Pentispa sulcifrons

Scientific classification
- Kingdom: Animalia
- Phylum: Arthropoda
- Class: Insecta
- Order: Coleoptera
- Suborder: Polyphaga
- Infraorder: Cucujiformia
- Family: Chrysomelidae
- Genus: Pentispa
- Species: P. sulcifrons
- Binomial name: Pentispa sulcifrons (Champion, 1894)
- Synonyms: Uroplata sulcifrons Champion, 1894;

= Pentispa sulcifrons =

- Genus: Pentispa
- Species: sulcifrons
- Authority: (Champion, 1894)
- Synonyms: Uroplata sulcifrons Champion, 1894

Species of beetle

Pentispa sulcifrons is a species of beetle of the family Chrysomelidae.

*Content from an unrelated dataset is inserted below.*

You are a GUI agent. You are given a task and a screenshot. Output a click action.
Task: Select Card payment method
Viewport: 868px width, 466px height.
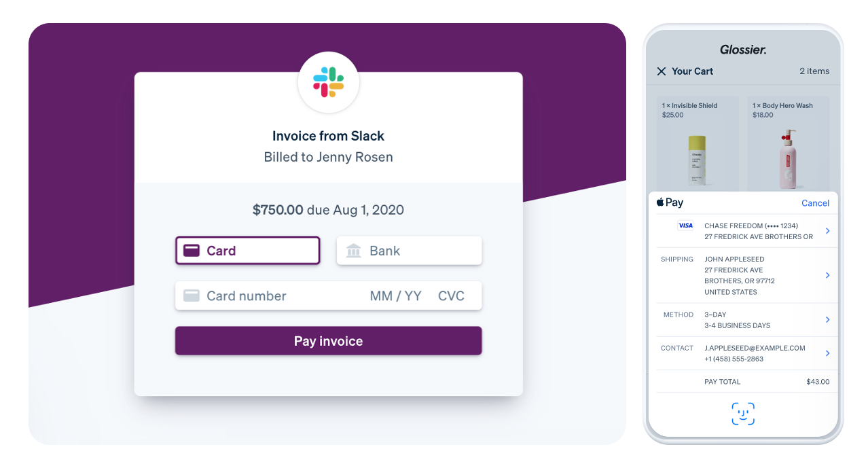[247, 251]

It is found in Mexico (Yucatan).

==Description==
Adults are similar to Pentispa vittatipennis, but less elongate and with the fourth elytral interspace not so strongly costate, the fulvous patch obliquely truncate behind. In P. vittatipennis, the third and fourth rows of punctures are fused into one in the median third of the elytra, while in P. sulcifrons they are separate throughout.

==Biology==
The recorded food plant is Melanthera nivea.